Have you seen Arnold Schwarzenegger’s message to the Russian people? Watch this powerful, compelling appeal for change on Reddit Video or on YouTube.
Facts + Perspective = Reality
Truth (your reality) is the facts (your expertise, experience) through the lens of your perspective. In order to achieve a breakthrough, you need to change perspective. That is the challenge faced by leaders and change managers on a regular basis.
How do you get the perspective to change to achieve a new reality? This is a skill that is essential for leaders as they continue to move their teams into a new future. They need to make the case for change in a personal, compelling manner. This takes both practice and passion.
What Arnold did brilliantly in his message:
- Start with heart. He connected with his audience personally through story. He established a common, positive reality that he is “WITH the audience and FOR the audience.”
- Establish credibility. “There are moments like this that are so wrong, we have to speak up.” Arnold shares facts supported by his own experience. He makes himself human and connects on a person-to-person level. It gives the listener a reason to continue to pay attention.
- Make the case. There is no accusation of the person listening. They aren’t wrong. Arnold makes the case and reframes the conflict as a humanitarian crisis, supporting that conclusion with evidence of why. People need to know the why of any change.

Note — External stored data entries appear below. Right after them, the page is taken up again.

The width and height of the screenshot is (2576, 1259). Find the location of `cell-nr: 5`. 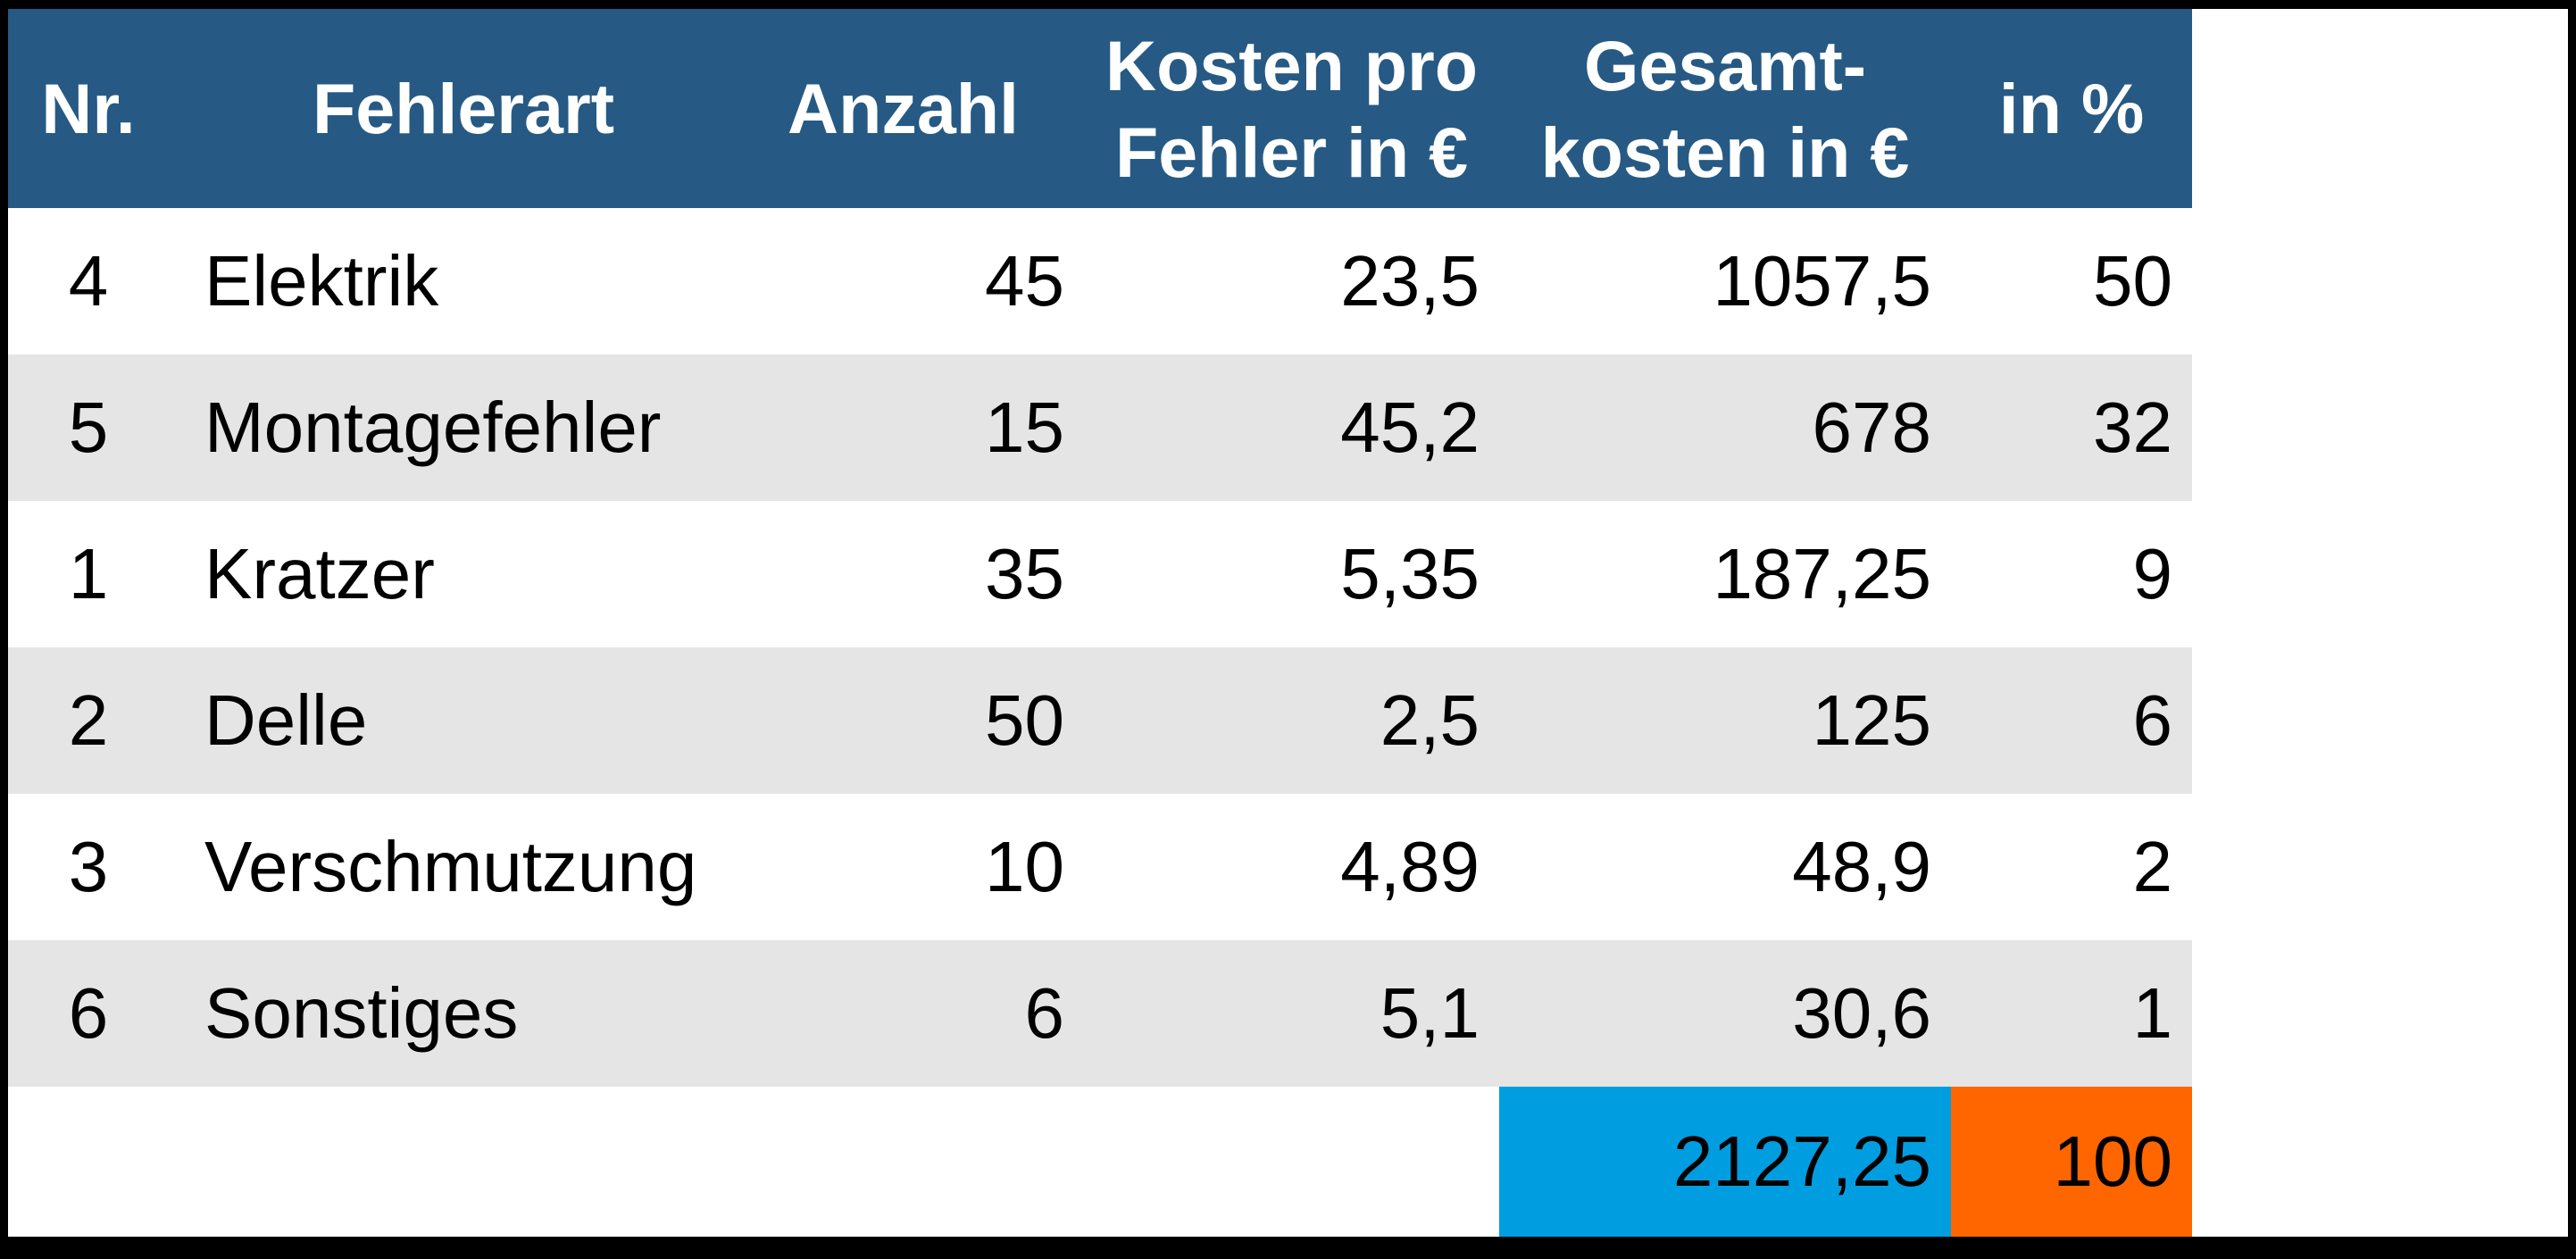

cell-nr: 5 is located at coordinates (88, 428).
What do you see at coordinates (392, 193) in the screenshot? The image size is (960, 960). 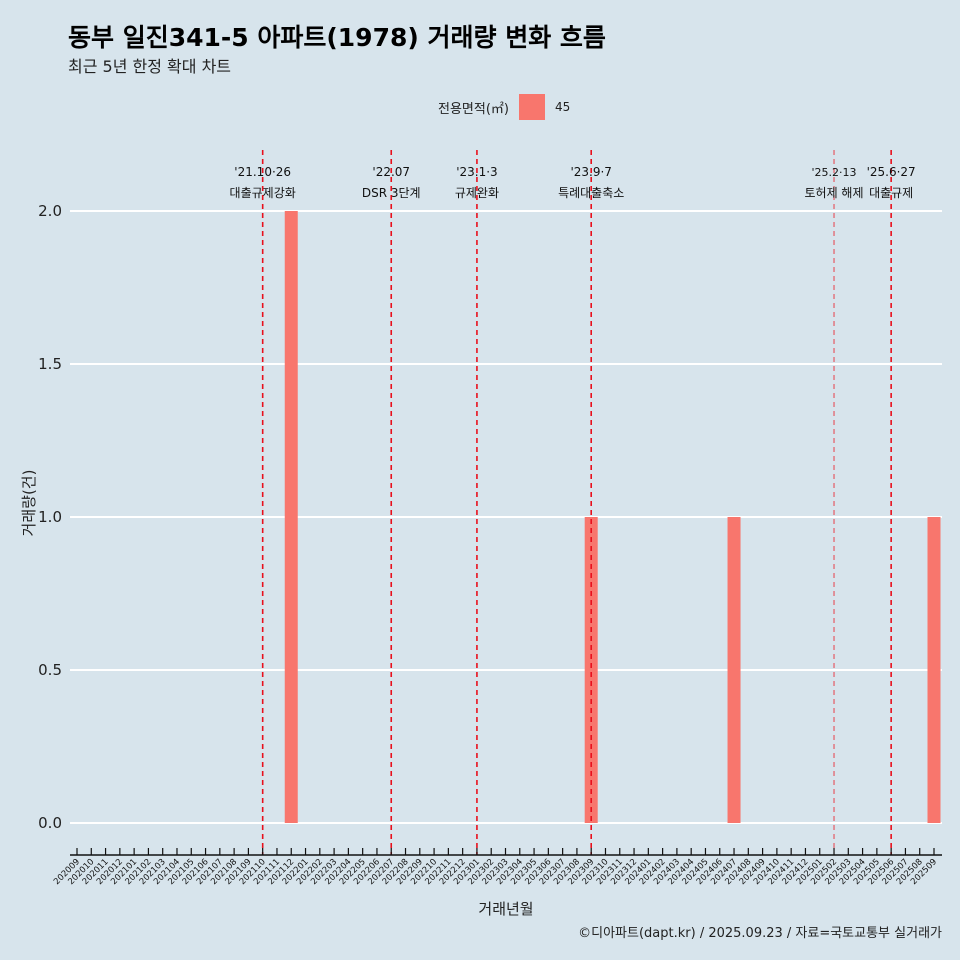 I see `event-label: DSR 3단계` at bounding box center [392, 193].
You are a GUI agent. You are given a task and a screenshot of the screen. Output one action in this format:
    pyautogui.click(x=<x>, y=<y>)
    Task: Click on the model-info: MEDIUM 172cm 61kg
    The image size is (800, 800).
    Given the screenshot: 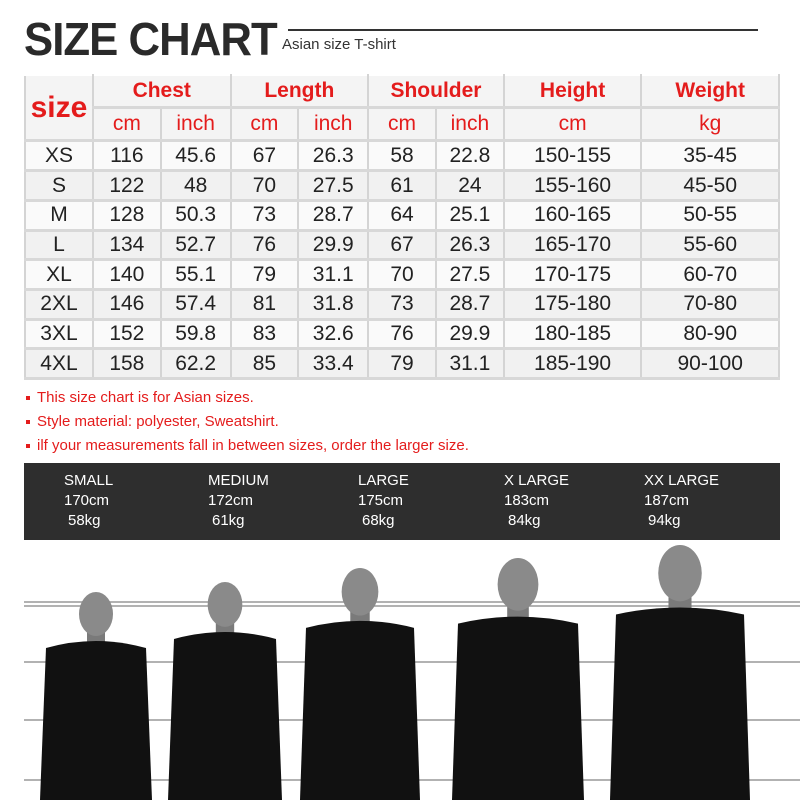 What is the action you would take?
    pyautogui.click(x=238, y=501)
    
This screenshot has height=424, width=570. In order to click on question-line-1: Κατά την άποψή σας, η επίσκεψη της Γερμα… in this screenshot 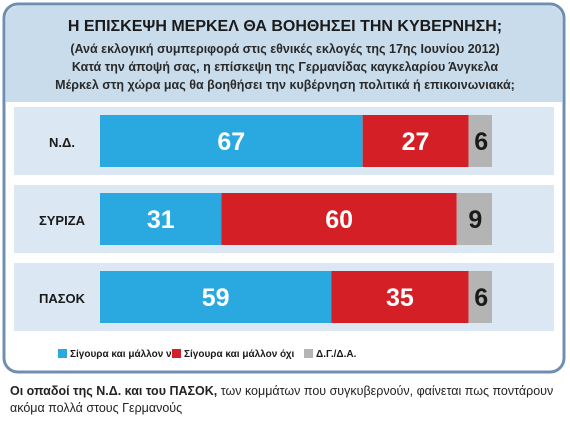, I will do `click(285, 67)`.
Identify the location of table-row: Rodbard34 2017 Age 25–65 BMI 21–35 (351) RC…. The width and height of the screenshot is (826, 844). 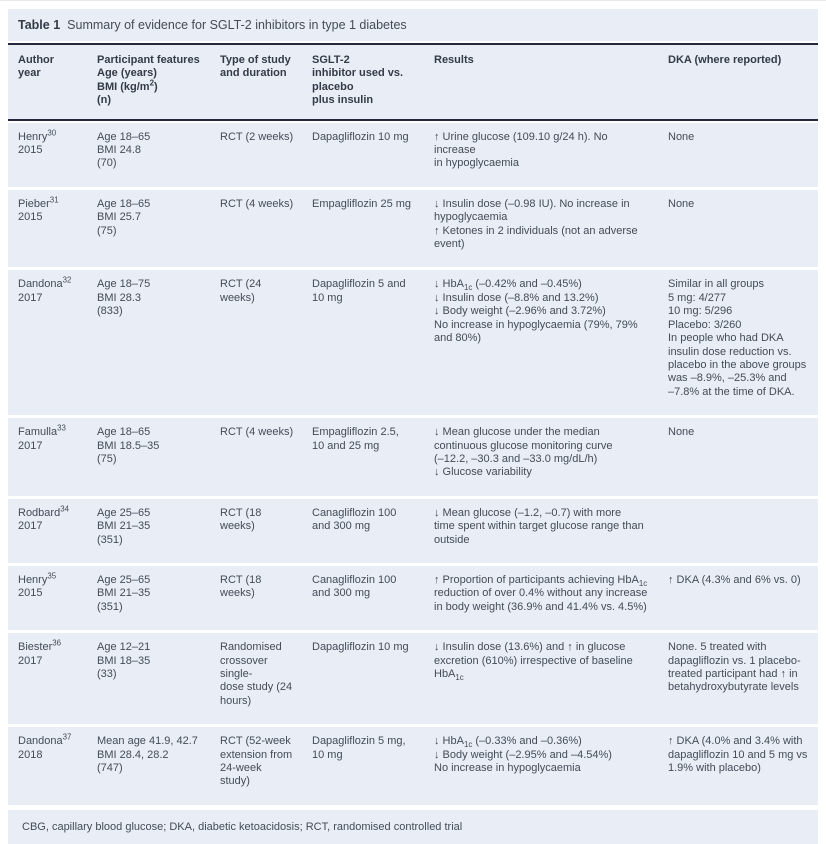
(413, 530).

- Reconnect with the heart. The conclusion is a masterful connection back to his personal experience about why seeing this invasion differently matters. He reminds people of the horrors of WWII and the impact on his father. He invites people to a new perspective by asking “Why would you sacrifice these young men for your ambitions? Why would you want to hurt your family?” Questions create an opportunity to shift perspective. In conclusion, there is respect, admiration and appreciation expressed for the courage of those who are seeing the conflict in the way Arnold frames it. This is an example of supporting role models of the change you want to see occur.
Change leadership is hard work. Inviting someone to look through a new lens sounds simple. However, for some people, their lenses seem permanently attached to their eyes. The tools of change include story, reframing, personal connection, humility and questions.
As Arnold demonstrated in this video, it starts and ends with care and compassion. As a colleague we used to work with would say, “people don’t care how much you know, until they know how much you care.”